## Given instruction
Output every line of the rows below without changing a character, and leave the pictures out.

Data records
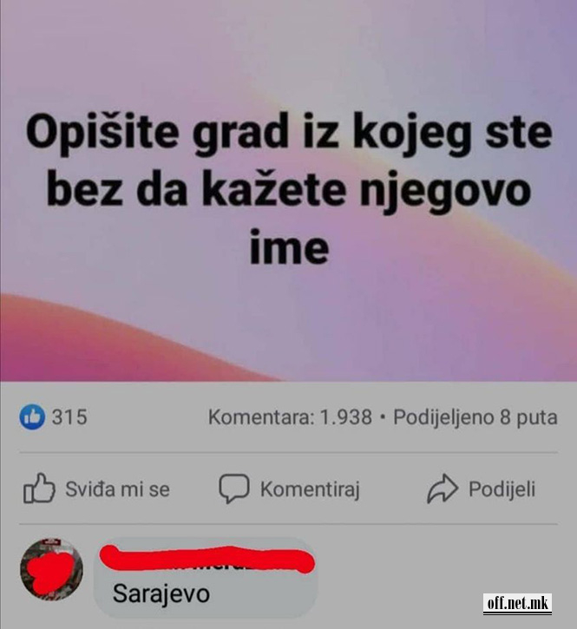The image size is (577, 629).
Task: Click the share arrow icon
Action: pos(443,488)
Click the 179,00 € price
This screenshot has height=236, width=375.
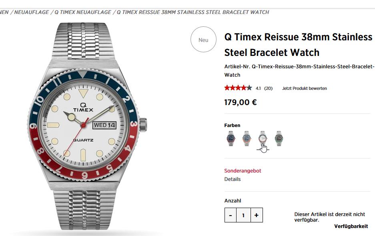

## Solution for this problem
The image size is (577, 629).
Task: Click the share arrow icon
Action: pos(443,488)
Click the 179,00 € price
This screenshot has height=236, width=375.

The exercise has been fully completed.